Is this the right problem?
I sometimes joke that one half of my job is approving things, the other half is asking questions. Of course, asking any question isn't all that hard, asking the right question is a skill. However, there are a few tricks. There are a couple of questions that prove valuable over and over. Let's do some branding here and let's call them power questions. Are you ready for some power?
Here's one: "Is this the right problem?"
So, here's a common trap — You've just finished a sprint or a quarter of work, and excited to plan the next one. Being an avid The 100x Engineer reader, you remember that your decisions ought to be well-considered, so you spent time documenting the exact problem you're going to solve, the solution space, trade-offs between those solutions and you've picked the one you're betting on in a nice narrative. Then, you clearly laid out what success looks like. Boom.
Excellent, let's get started, shall we?
Not quite yet. The question that still needs to be asked is the scoping question:
Is this the right problem to solve?
Given everything you could be spending your time on in your universe — and let's define the universe to be what's in your team's scope — is this the most valuable thing you can do given...

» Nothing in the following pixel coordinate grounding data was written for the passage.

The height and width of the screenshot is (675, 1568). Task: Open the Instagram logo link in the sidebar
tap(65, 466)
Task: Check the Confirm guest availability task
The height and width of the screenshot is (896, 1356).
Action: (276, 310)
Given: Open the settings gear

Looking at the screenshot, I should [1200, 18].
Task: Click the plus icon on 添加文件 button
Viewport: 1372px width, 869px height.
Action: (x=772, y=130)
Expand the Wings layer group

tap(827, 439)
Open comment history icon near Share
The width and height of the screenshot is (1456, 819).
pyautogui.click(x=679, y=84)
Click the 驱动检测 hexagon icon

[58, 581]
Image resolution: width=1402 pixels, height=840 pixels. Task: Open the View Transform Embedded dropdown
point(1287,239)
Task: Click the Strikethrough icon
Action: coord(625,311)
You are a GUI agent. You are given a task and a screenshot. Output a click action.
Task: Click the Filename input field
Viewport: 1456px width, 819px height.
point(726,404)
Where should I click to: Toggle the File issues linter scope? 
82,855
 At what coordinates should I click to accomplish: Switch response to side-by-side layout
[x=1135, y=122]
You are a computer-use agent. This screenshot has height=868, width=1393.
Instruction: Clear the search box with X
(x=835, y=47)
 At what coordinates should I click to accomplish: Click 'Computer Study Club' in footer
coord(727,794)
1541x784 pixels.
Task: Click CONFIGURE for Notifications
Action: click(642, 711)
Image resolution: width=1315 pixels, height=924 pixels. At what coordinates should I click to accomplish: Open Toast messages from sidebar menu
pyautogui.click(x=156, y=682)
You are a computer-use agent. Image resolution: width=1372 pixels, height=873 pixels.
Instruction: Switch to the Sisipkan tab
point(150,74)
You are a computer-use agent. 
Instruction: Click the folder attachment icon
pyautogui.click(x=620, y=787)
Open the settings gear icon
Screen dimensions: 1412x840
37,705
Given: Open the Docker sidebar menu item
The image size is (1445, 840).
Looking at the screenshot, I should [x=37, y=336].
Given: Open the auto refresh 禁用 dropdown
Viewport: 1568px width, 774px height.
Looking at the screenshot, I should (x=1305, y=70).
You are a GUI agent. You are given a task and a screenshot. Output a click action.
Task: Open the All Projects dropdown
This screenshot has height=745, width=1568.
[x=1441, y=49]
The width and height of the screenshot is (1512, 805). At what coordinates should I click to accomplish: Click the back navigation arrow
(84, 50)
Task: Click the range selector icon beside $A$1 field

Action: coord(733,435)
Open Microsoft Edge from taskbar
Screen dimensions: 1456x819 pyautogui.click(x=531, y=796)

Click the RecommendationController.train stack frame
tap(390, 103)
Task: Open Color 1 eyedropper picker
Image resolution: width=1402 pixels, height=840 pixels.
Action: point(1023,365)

- The amount of time, resources and energy it will take — time you will not be able to use for anything else. 2. The expected value you expect to get from it — how does the amount of input (time, resources, energy) weigh against the expected output? Business people call this ROI (Return On Investment). 3. Timing — do we need to do this now? Is this the right time? Can, or even, should, we do this later?
There is opportunity cost to everything you do. A day spent on one thing means that day will not be spent on something else. So, you need to ask yourself if you're solving the right problem.
In practice, it's quite hard to do this exercise, for various reasons. First, it's super easy to mentally sink knee deep in the problem and solution space very quickly, making it pretty damn hard to conclude that... actually, we shouldn't care about any of this, we should do something completely different... and dump all that mental investment in the trash. Second, some problems are just fun to solve, and some solutions are challenging to implement. You run into something during your last cycle and think: oh, we cannot deal with that now, but let's do that in the next one, it will be fun!
Yet, since you're reading this site, you care about optimizing impact. Impact is not made by working harder, or working more; it's done by working smart — as cheesy as that sounds. Make sure you spend time on the things that make the most difference.
And that all starts with asking the right questions.